> [THE PROBLEM]
What is needed is an exact copy of all the records below.
◆ ◆ ◆
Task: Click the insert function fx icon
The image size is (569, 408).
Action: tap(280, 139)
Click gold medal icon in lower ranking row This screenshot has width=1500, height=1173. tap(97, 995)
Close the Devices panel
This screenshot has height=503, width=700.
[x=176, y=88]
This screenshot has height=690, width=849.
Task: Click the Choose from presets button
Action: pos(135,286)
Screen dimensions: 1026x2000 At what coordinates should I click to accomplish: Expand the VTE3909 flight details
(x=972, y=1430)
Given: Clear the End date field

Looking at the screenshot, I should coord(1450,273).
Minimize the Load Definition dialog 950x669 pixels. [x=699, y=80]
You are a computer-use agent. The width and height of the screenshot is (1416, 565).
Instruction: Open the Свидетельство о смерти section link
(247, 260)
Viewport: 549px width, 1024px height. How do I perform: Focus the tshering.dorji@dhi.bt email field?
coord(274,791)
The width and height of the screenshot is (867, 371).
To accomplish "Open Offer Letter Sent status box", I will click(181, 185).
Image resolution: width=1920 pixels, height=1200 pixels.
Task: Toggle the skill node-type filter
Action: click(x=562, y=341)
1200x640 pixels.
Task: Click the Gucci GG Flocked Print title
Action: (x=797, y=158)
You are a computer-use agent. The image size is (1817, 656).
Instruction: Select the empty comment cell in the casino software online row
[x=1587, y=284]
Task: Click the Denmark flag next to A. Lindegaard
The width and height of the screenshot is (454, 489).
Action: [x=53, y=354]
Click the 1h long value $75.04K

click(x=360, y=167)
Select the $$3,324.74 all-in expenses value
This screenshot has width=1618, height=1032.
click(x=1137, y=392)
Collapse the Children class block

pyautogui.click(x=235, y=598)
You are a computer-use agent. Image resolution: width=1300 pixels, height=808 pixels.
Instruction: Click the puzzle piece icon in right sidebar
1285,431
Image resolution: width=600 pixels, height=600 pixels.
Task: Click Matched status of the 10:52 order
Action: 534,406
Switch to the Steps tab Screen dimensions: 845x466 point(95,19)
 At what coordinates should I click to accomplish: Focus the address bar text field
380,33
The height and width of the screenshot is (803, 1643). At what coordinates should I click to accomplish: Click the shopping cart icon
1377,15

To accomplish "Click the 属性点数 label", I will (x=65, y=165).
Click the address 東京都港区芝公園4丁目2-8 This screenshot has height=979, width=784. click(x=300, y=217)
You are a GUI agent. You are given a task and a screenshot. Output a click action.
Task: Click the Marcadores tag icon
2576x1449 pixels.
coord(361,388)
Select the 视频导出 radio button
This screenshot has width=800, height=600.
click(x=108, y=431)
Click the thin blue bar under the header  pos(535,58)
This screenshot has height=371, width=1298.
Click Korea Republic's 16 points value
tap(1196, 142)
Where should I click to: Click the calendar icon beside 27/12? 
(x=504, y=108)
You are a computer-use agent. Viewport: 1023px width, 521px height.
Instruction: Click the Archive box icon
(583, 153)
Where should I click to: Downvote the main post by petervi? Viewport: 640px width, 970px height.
◆ ◆ ◆
> [ANSWER]
Task: Click the insert function fx icon
The image size is (569, 408).
Action: tap(280, 139)
Click gold medal icon in lower ranking row This screenshot has width=1500, height=1173. tap(97, 995)
Close the Devices panel
This screenshot has height=503, width=700.
[x=176, y=88]
This screenshot has height=690, width=849.
Task: Click the Choose from presets button
Action: pos(135,286)
Screen dimensions: 1026x2000 At what coordinates should I click to accomplish: Expand the VTE3909 flight details
(x=972, y=1430)
Given: Clear the End date field

Looking at the screenshot, I should coord(1450,273).
Minimize the Load Definition dialog 950x669 pixels. [x=699, y=80]
You are a computer-use agent. The width and height of the screenshot is (1416, 565).
Instruction: Open the Свидетельство о смерти section link
(247, 260)
Viewport: 549px width, 1024px height. How do I perform: Focus the tshering.dorji@dhi.bt email field?
coord(274,791)
The width and height of the screenshot is (867, 371).
To accomplish "Open Offer Letter Sent status box", I will click(181, 185).
Image resolution: width=1920 pixels, height=1200 pixels.
Task: Toggle the skill node-type filter
Action: click(x=562, y=341)
1200x640 pixels.
Task: Click the Gucci GG Flocked Print title
Action: (x=797, y=158)
You are a computer-use agent. The image size is (1817, 656).
Instruction: Select the empty comment cell in the casino software online row
[x=1587, y=284]
Task: Click the Denmark flag next to A. Lindegaard
The width and height of the screenshot is (454, 489).
Action: [x=53, y=354]
Click the 1h long value $75.04K

click(x=360, y=167)
Select the $$3,324.74 all-in expenses value
This screenshot has width=1618, height=1032.
click(x=1137, y=392)
Collapse the Children class block

pyautogui.click(x=235, y=598)
You are a computer-use agent. Image resolution: width=1300 pixels, height=808 pixels.
Instruction: Click the puzzle piece icon in right sidebar
1285,431
Image resolution: width=600 pixels, height=600 pixels.
Task: Click Matched status of the 10:52 order
Action: 534,406
Switch to the Steps tab Screen dimensions: 845x466 point(95,19)
 At what coordinates should I click to accomplish: Focus the address bar text field
380,33
The height and width of the screenshot is (803, 1643). At what coordinates should I click to accomplish: Click the shopping cart icon
1377,15

To accomplish "Click the 属性点数 label", I will (x=65, y=165).
Click the address 東京都港区芝公園4丁目2-8 This screenshot has height=979, width=784. click(x=300, y=217)
You are a GUI agent. You are given a task and a screenshot. Output a click action.
Task: Click the Marcadores tag icon
2576x1449 pixels.
coord(361,388)
Select the 视频导出 radio button
This screenshot has width=800, height=600.
click(x=108, y=431)
Click the thin blue bar under the header  pos(535,58)
This screenshot has height=371, width=1298.
Click Korea Republic's 16 points value
tap(1196, 142)
Where should I click to: Click the calendar icon beside 27/12? 
(x=504, y=108)
You are a computer-use agent. Viewport: 1023px width, 521px height.
Instruction: Click the Archive box icon
(583, 153)
Where should I click to: Downvote the main post by petervi? Viewport: 640px width, 970px height.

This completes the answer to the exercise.